* [ACTIVITY LIST]:
#1 From the passage on computational methods in biology, not the rows, list every research area or health topic the text says these methods have assisted.
#2 Please resume the passage on computational methods in biology, not the rows, starting right after its last sentence.

I use computational methods to help us make sense of very large biological datasets.
Today, biologists literally can generate billions of data points overnight. There is no way that you can make sense of the data with just a spreadsheet. We write and utilize sophisticated computational algorithms to make sense of the data.
Our first goal is to help scientists understand the large datasets they create or download from the public domain. A second goal is to help them decide which future experiments are most likely to deliver results.
An example of the first goal is in processing and understanding high-throughput data coming off our DNA sequencer. The data can represent many things such as genes expressed in a cells or tissues, or regions of the genome that regulate gene expression. We create new algorithms for processing and understanding the data so that we can partner with biologists to make discoveries to improve human health. We have used these methods to assist Morgridge scientists as they investigate questions in regenerative and vascular biology and other collaborations on eye diseases, blood diseases and heart health.
An example of the second goal is an algorithm we have developed called “KinderMiner.” This simple yet powerful algorithm computationally reads all 30 million papers available in the PubMed dataset, and provides suggestions to scientists about which targets to explore in their next set of experiments.

* [EXTRACTED MATERIAL]:

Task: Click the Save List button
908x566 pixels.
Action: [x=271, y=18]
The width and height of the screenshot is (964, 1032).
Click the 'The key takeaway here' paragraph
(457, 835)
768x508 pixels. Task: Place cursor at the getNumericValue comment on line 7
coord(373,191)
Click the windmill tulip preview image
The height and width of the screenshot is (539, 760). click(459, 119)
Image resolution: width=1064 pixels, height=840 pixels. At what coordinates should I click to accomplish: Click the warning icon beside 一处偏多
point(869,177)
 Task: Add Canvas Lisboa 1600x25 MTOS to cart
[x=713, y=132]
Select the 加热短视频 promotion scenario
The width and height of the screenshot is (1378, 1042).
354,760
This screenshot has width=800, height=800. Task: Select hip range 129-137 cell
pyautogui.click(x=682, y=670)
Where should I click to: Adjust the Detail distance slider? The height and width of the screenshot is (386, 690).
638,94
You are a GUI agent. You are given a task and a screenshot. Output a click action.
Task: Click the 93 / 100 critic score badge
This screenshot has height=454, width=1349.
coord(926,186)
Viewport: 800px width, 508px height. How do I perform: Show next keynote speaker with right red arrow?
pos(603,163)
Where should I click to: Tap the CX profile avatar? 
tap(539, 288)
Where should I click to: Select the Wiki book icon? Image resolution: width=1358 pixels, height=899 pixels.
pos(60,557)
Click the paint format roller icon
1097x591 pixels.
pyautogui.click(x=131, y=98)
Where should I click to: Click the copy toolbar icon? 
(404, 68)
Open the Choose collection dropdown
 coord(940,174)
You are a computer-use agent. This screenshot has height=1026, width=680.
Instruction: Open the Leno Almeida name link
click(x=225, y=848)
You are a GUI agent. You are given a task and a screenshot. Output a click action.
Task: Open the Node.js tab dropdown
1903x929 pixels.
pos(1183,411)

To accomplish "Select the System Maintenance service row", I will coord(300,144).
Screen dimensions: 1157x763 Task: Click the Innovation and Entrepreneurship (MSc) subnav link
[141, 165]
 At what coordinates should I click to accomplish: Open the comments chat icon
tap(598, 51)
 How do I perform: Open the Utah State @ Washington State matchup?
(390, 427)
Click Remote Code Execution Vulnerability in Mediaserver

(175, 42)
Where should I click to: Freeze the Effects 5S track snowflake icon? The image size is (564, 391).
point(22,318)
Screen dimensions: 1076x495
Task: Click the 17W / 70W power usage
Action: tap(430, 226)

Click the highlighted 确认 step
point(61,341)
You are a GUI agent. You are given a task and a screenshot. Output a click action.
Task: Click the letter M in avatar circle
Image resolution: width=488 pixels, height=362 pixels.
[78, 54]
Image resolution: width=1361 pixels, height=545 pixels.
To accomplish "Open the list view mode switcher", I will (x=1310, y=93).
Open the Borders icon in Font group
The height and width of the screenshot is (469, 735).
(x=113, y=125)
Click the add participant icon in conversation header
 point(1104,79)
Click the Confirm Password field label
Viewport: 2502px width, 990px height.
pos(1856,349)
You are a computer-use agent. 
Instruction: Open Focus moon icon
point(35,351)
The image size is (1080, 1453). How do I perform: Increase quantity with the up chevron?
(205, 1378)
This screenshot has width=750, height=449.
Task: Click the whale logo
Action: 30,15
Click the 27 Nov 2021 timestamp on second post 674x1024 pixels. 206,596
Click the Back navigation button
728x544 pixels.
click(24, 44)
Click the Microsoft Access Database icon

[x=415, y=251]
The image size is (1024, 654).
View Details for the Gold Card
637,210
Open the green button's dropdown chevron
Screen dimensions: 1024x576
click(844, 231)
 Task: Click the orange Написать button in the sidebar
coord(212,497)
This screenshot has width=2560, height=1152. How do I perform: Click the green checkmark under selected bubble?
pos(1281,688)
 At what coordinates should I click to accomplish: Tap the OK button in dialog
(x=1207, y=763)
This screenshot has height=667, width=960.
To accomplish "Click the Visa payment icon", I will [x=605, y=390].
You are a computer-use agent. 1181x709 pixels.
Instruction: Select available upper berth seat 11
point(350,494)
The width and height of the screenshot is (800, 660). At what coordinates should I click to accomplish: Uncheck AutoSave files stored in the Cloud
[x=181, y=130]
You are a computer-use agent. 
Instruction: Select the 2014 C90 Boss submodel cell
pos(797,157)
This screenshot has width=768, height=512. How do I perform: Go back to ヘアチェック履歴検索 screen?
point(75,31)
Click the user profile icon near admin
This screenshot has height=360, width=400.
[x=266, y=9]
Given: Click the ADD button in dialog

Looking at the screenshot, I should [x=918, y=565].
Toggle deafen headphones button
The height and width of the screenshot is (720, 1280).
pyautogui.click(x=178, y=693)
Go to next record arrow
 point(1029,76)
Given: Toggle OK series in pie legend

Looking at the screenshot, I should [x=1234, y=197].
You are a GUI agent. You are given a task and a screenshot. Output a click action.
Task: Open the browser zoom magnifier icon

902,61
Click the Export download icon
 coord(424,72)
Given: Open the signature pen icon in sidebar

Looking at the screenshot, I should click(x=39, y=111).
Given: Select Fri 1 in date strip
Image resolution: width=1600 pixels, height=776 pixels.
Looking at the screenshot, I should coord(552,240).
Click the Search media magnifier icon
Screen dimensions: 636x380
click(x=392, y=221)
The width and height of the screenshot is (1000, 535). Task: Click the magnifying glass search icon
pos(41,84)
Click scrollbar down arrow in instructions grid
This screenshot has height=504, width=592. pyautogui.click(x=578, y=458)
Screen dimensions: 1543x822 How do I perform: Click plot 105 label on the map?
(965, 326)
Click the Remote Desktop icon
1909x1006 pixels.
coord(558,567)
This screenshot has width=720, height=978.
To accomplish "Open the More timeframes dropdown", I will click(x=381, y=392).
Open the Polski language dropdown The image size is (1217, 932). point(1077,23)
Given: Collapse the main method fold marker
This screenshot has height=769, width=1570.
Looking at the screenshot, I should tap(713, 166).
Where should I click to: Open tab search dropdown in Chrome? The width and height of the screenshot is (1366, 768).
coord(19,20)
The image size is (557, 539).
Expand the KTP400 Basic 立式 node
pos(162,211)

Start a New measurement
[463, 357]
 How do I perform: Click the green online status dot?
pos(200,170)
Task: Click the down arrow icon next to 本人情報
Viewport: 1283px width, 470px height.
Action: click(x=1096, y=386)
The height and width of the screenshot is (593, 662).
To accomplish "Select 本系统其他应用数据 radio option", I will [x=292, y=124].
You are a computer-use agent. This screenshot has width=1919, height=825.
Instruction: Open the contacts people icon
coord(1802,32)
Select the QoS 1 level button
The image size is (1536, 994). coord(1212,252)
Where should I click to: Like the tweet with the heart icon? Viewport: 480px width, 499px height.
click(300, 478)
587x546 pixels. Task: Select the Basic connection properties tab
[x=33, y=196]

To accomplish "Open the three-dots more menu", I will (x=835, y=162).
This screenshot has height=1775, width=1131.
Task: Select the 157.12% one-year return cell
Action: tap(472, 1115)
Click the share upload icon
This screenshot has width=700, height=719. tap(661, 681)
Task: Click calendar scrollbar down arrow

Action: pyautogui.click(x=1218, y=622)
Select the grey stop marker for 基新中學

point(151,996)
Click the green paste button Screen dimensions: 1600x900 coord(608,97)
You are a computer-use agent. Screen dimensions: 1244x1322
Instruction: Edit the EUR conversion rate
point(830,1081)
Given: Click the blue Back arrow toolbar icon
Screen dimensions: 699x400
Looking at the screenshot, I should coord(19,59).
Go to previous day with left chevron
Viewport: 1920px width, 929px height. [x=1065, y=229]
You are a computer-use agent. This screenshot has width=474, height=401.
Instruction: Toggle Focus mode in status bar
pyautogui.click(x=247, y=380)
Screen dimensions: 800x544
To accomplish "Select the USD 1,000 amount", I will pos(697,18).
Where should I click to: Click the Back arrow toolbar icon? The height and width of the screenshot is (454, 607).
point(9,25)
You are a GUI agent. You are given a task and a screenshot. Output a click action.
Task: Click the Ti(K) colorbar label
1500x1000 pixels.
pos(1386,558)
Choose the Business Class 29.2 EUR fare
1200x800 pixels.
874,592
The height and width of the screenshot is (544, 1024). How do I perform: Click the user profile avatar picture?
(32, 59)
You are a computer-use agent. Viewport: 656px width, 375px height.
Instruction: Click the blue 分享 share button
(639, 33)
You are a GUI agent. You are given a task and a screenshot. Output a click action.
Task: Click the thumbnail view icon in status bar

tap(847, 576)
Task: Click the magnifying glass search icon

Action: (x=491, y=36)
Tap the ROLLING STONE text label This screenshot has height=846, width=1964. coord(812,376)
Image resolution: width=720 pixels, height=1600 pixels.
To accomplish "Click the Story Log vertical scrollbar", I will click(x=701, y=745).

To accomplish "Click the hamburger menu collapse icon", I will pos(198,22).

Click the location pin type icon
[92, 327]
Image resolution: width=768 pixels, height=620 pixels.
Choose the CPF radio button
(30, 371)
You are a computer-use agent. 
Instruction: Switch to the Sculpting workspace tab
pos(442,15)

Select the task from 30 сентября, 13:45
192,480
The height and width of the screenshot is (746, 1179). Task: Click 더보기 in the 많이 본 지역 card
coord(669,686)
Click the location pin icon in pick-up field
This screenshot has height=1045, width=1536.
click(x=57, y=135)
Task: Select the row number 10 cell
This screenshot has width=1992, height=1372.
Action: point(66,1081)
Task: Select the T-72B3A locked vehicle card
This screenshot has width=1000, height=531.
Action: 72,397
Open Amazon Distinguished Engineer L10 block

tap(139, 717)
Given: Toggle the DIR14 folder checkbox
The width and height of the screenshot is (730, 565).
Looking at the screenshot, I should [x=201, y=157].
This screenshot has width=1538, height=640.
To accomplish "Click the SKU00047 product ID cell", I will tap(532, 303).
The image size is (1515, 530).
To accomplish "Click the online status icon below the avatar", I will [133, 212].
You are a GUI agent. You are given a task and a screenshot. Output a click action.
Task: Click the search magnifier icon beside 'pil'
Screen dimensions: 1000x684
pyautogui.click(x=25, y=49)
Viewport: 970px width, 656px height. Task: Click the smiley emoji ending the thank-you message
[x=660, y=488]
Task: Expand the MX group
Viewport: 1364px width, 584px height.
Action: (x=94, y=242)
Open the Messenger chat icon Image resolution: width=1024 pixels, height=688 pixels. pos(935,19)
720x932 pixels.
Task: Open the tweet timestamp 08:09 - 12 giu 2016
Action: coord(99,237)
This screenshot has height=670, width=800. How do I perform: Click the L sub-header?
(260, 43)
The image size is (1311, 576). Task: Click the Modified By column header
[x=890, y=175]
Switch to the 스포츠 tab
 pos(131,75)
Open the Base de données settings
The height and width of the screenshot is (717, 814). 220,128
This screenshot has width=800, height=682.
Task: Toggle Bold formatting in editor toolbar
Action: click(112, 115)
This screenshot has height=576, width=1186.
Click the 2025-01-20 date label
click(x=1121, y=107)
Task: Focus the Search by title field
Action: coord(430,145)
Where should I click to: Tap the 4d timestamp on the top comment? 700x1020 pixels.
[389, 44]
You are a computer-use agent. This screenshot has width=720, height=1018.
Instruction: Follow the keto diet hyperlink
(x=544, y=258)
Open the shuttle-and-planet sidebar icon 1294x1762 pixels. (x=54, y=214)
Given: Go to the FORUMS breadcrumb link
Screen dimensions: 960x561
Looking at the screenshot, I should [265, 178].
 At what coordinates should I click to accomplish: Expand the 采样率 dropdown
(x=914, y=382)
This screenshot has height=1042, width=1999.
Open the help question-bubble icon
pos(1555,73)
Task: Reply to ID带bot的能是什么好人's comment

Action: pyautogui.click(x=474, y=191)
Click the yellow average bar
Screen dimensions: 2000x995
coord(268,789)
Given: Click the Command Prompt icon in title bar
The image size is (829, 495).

* [EXPECTED RESPONSES]:
#1
- Regenerative biology
- Vascular biology
- Eye diseases
- Blood diseases
- Heart health

#2
Experiments are expensive, and it is impossible for scientists to perform experiments on all the possible targets. For instance, for cellular reprogramming, you turn genes on in a cell to reprogram the cell into another cell type that might be useful for therapy. Which genes do you turn on? Reprogramming usually requires a combination of genes, and combinatorial problems become difficult very quickly.
A typical reprogramming task might require performing about 2 million experiments to cover all the combinations, completely intractable to biologists. KinderMining can help prioritize the genes to only require about 200 experiments. This narrows the playing field making infeasible experiments possible.
We are currently expanding KinderMiner using machine learning and other methods to consider context, synonyms, and distinguishing a negative from a positive hit. We are also building a web application, so anyone can use it.
We aim to build tools that allow biologists or anybody in related fields to do their work faster and easier.